**** MATERIAL SUPPLIED
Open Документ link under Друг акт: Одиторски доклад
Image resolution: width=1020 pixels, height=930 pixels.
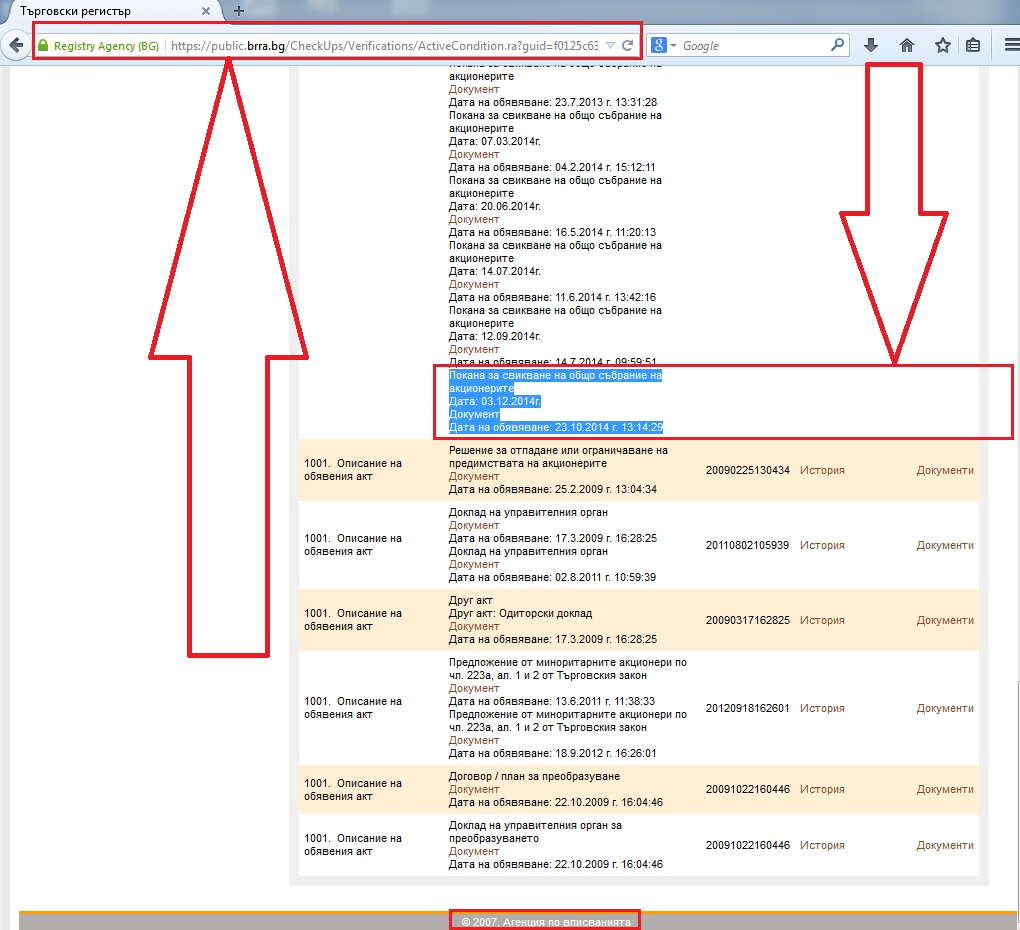(473, 626)
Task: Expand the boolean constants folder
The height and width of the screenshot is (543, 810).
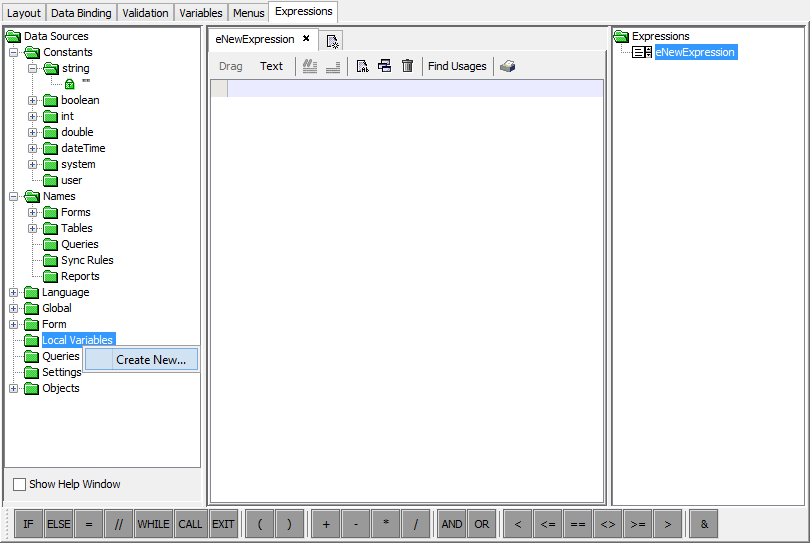Action: coord(33,100)
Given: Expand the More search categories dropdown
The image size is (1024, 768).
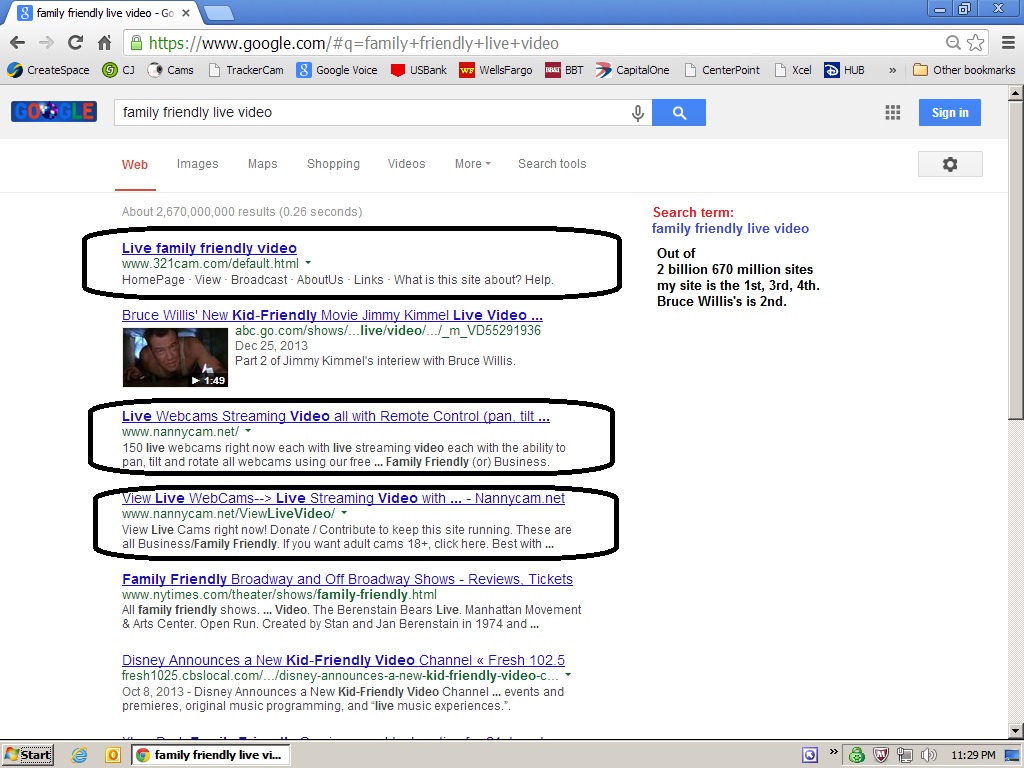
********
#### YOUR INSTRUCTIONS
Retype, word for word, only the lines from the line with "The height and" to the final line of the listing above; the pictures do not belong in the copy.

#### REPLY
The height and width of the screenshot is (543, 810).
Action: coord(33,100)
Given: Expand the More search categories dropdown
The image size is (1024, 768).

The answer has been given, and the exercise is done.